Kane nods. "Curtis James targeted younger female residents without stable family contact. The pattern across all three placements was identical — he established trust with supervising adults first, then isolated younger residents through escalating threat and pressure over weeks before any physical contact." He turns a page. "He was methodical. He understood which residents were least likely to be believed and least likely to have someone advocate for them."
"He'd been in Alex's placement for three months," Kade says.
"Three months of the same pattern," Kane says. "Before the night in the basement."
The woman's stylus is moving again. Len turns pages in his stack. Gavin is looking at the table.

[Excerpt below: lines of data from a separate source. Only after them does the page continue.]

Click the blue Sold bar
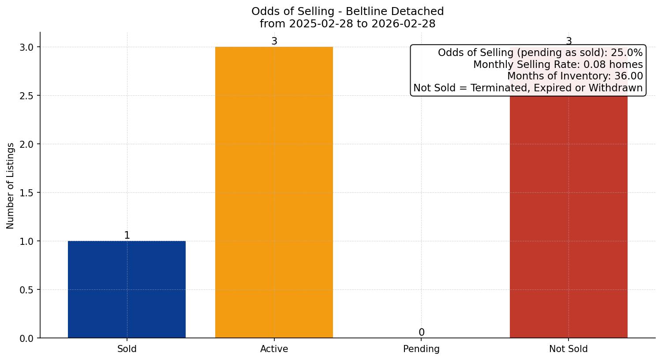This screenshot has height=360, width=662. (x=127, y=289)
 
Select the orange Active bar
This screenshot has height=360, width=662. (x=274, y=192)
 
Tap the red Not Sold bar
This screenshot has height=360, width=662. (x=568, y=216)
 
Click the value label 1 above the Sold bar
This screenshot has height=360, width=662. (x=127, y=236)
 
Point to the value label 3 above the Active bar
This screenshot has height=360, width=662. (x=274, y=41)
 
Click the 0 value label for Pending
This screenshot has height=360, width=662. (x=421, y=333)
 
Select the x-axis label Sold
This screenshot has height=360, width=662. (x=127, y=349)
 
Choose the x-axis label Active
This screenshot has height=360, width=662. (x=274, y=349)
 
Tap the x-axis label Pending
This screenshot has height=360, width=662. (x=421, y=349)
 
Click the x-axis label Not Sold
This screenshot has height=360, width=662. (x=568, y=349)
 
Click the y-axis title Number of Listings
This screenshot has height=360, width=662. (x=11, y=185)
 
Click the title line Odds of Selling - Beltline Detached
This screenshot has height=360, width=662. (x=348, y=11)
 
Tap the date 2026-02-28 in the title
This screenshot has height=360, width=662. (x=403, y=24)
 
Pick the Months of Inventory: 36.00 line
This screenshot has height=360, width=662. (x=575, y=76)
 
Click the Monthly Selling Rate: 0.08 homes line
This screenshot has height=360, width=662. (x=558, y=64)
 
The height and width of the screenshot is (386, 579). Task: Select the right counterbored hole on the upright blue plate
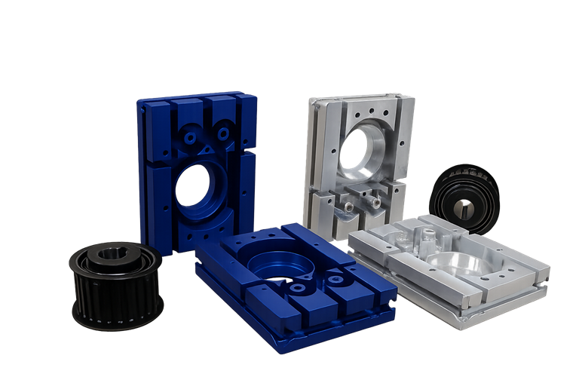(223, 133)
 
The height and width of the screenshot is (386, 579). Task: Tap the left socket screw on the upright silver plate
(349, 203)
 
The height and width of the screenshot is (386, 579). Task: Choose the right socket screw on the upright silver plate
(375, 201)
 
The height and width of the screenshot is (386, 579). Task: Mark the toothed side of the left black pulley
(114, 298)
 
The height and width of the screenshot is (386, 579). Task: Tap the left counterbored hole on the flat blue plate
(299, 287)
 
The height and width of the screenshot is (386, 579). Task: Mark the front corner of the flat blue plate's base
(280, 348)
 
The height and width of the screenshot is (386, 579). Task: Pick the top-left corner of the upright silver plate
(311, 100)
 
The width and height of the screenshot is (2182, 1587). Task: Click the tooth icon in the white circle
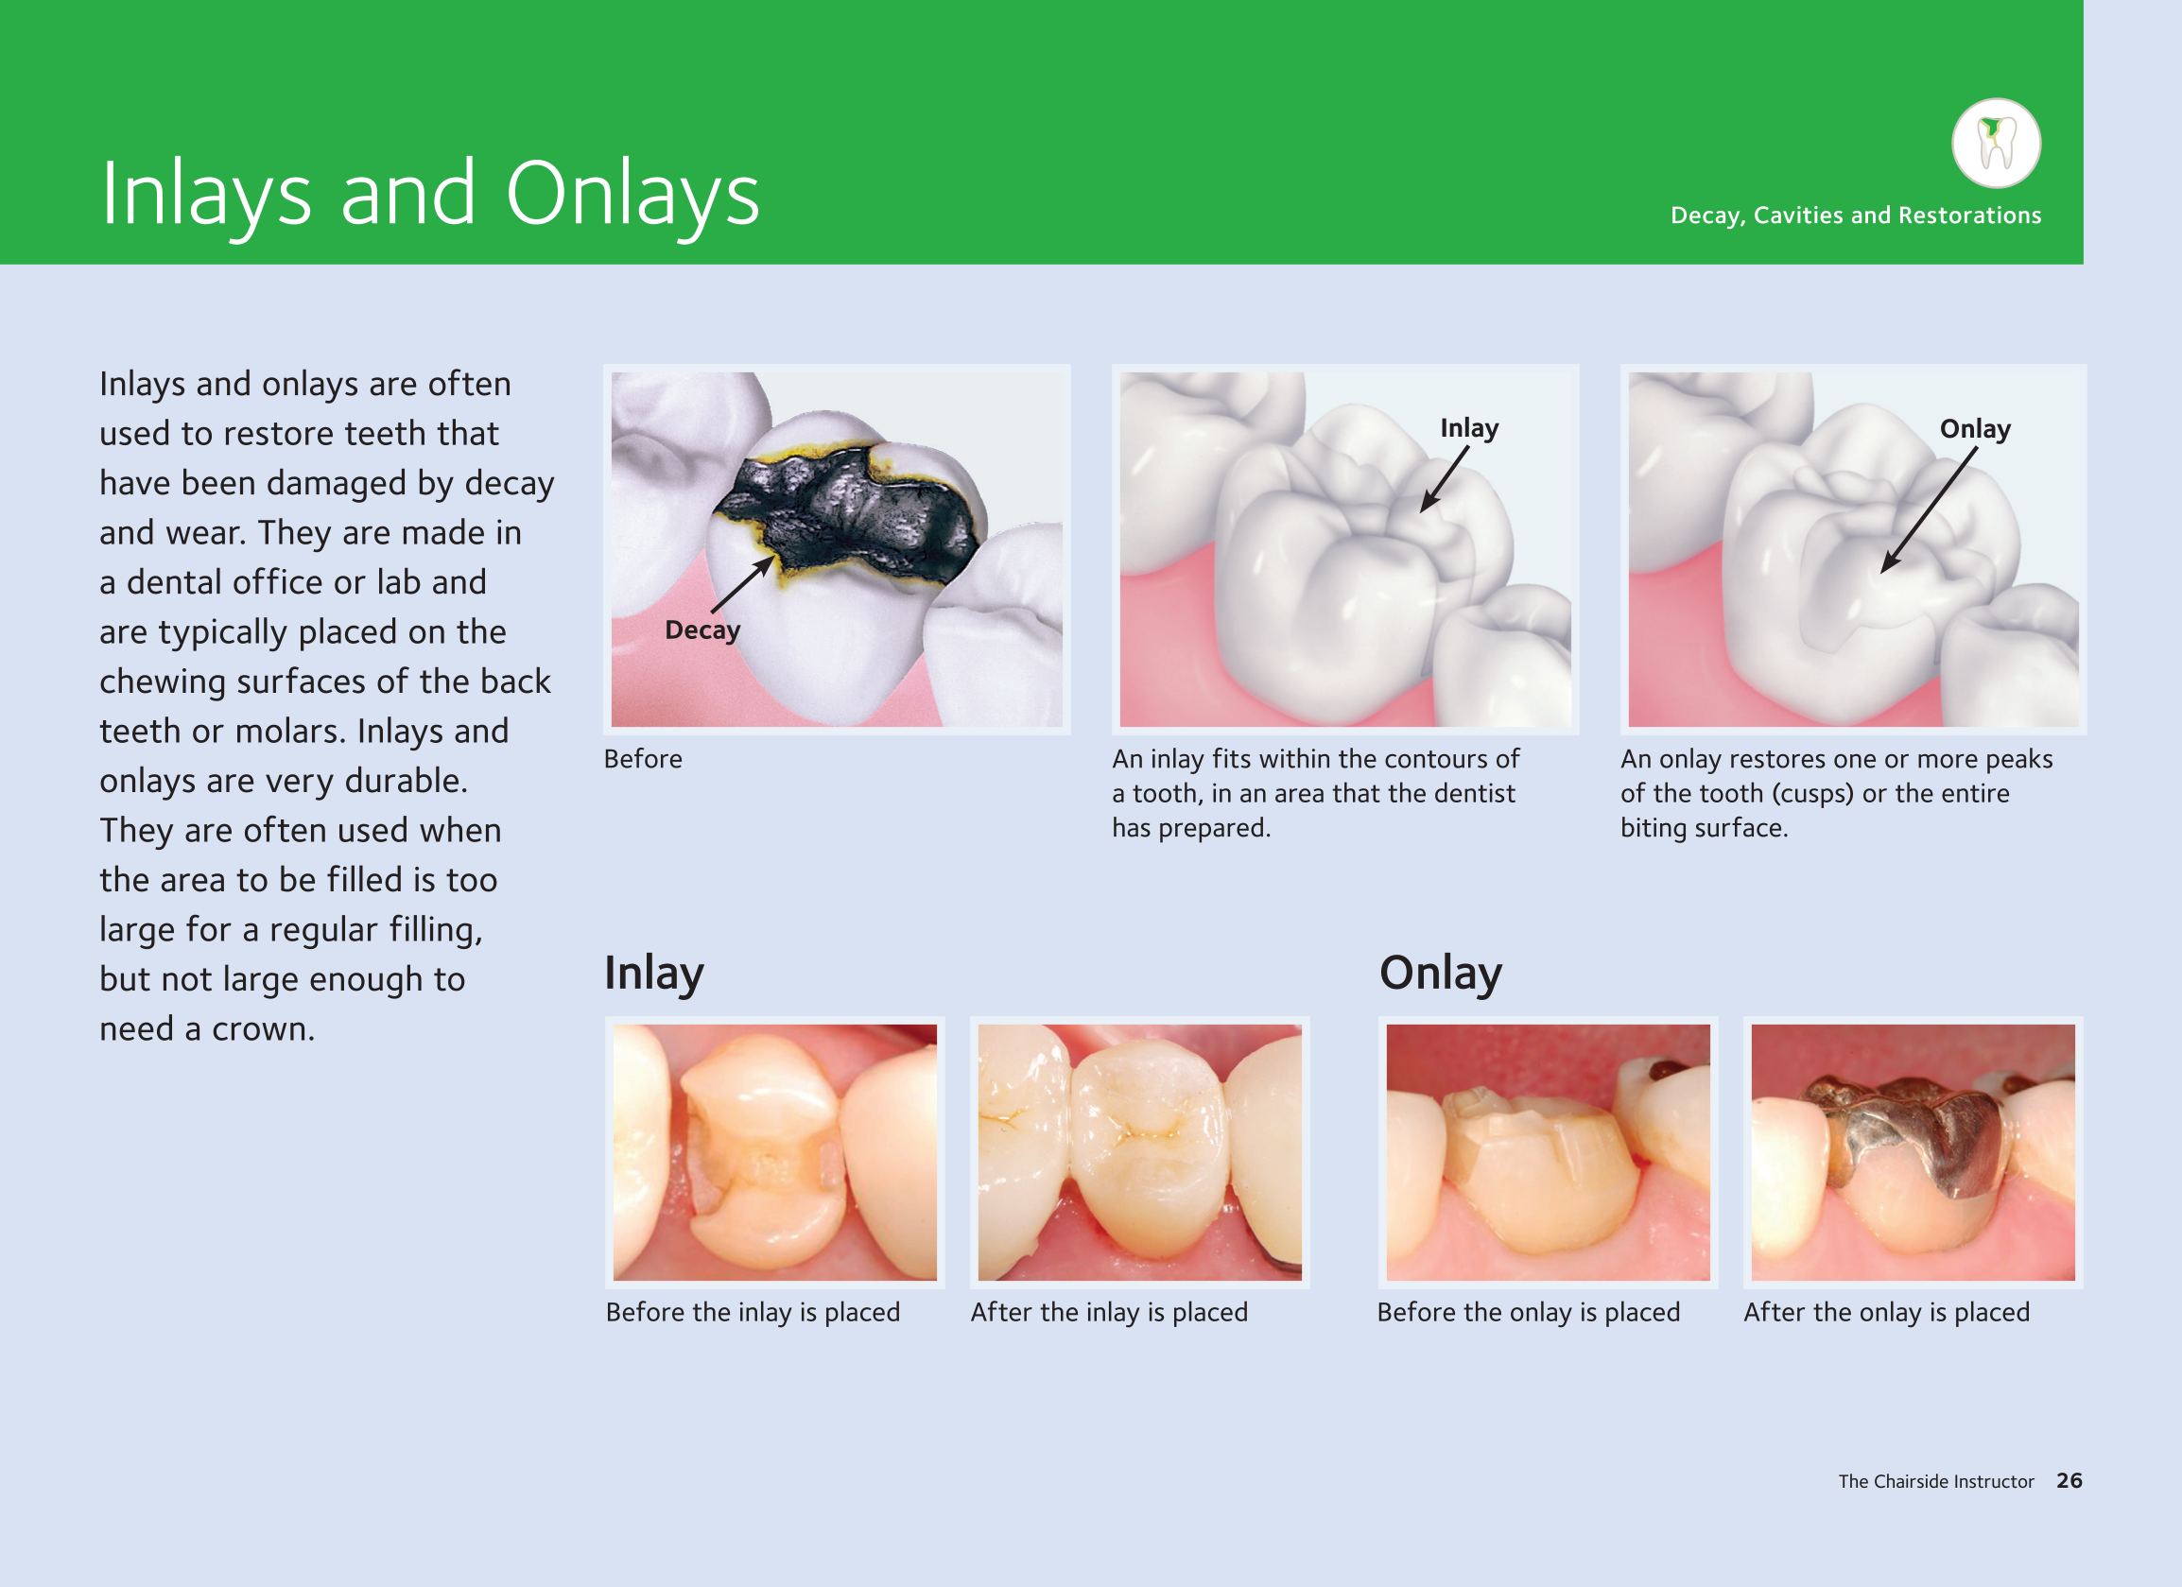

"The foster system had enough information across those placements to identify the pattern," Kane says. "The placements were never reviewed together. Nobody looked at them as a sequence." He closes the folder. "He was not stopped because nobody connected the shape of it. Alex stopped him."
The room is quiet.
Tomlinson looks at me.
I hold it. I don't drop my eyes.
"A fourteen-year-old girl," Lumi says. "Who happened to have an alpha wolf inside her. Who had no knowledge of what she was. Who was alone in a basement with the predator, Curtis James. He was unaware he was facing a bigger predator. We believe Alex achieved a partially shifted bipedal state." She lets that sit. "Her mind broke under the weight of it and blocked the memory for years. The file has called it a question mark. It isn't a question mark. It never was."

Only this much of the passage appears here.